Stored data entries
○ ○ ○

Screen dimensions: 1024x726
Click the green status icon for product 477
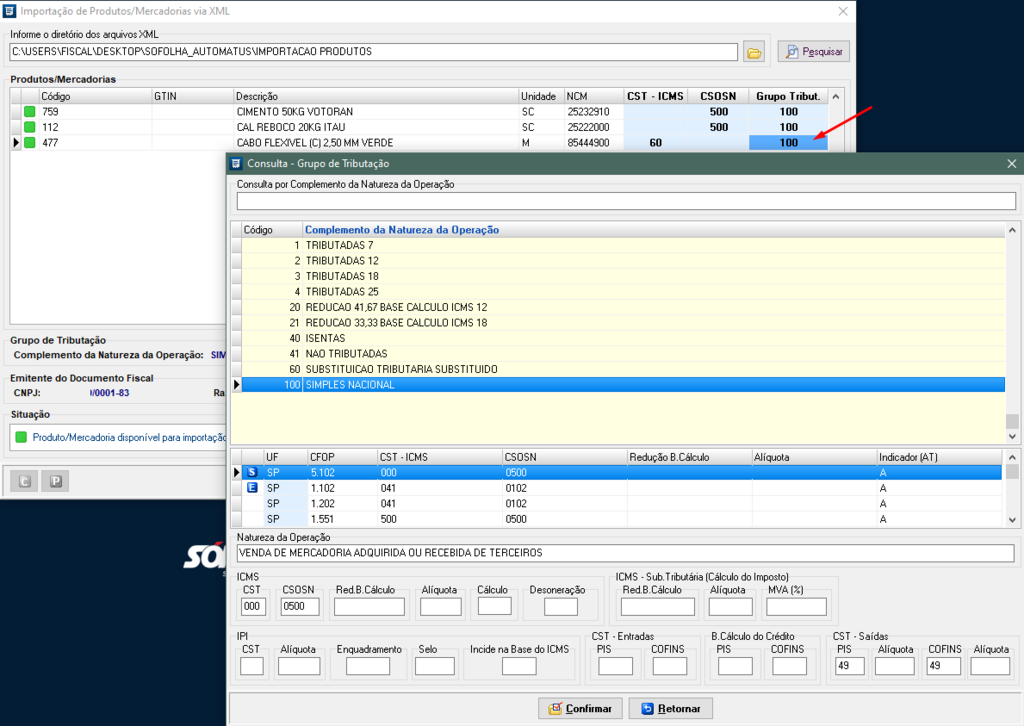[x=30, y=143]
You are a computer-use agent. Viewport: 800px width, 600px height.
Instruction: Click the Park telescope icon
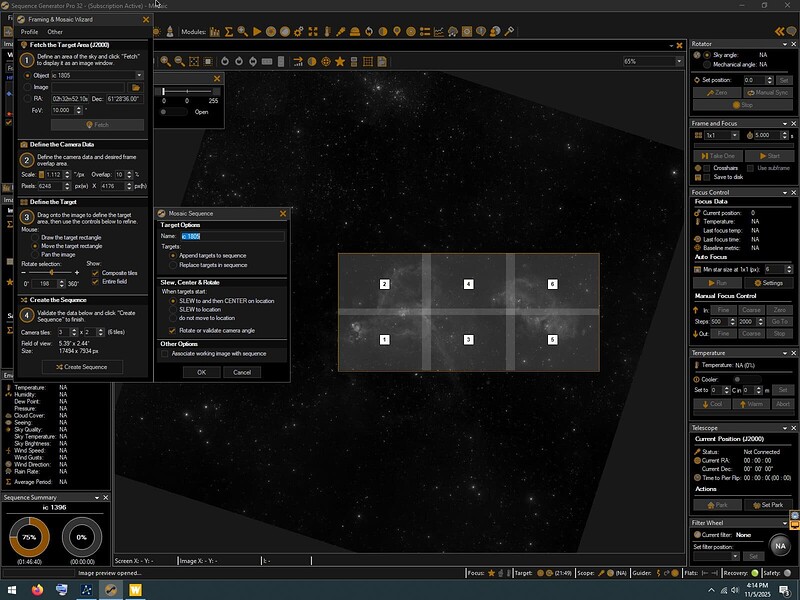[711, 505]
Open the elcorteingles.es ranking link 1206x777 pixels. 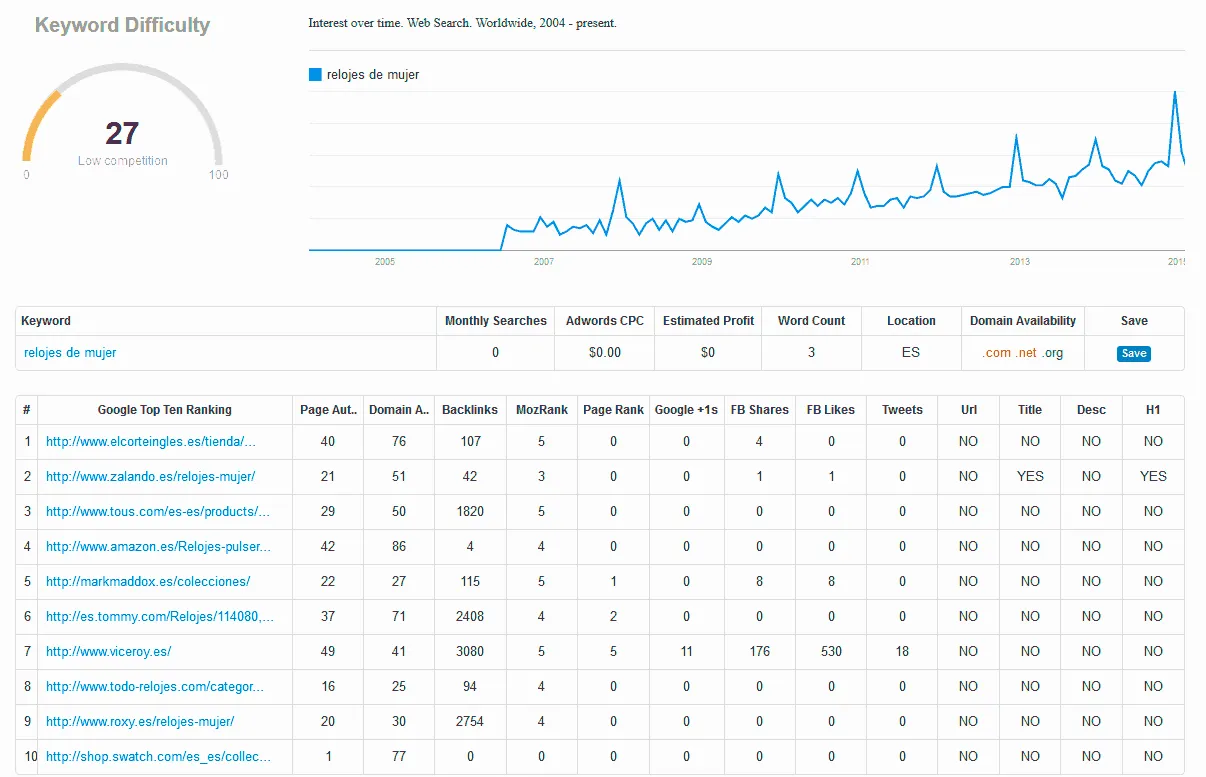[x=151, y=441]
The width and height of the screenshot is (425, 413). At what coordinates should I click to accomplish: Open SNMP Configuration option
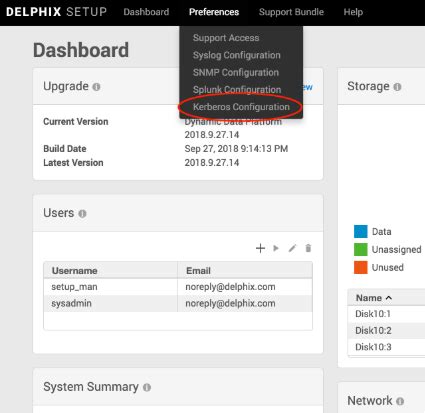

○ ○ ○

— INSTRUCTIONS TO FOLLOW —
Please find every line in the records that contains the word "height", and copy it out.

— RESPONSE TO THIS EXERCISE —
You are a computer-use agent. Viewport: 800px width, 600px height.
The width and height of the screenshot is (425, 413). At what coordinates should I click to accomplish: Open SNMP Configuration option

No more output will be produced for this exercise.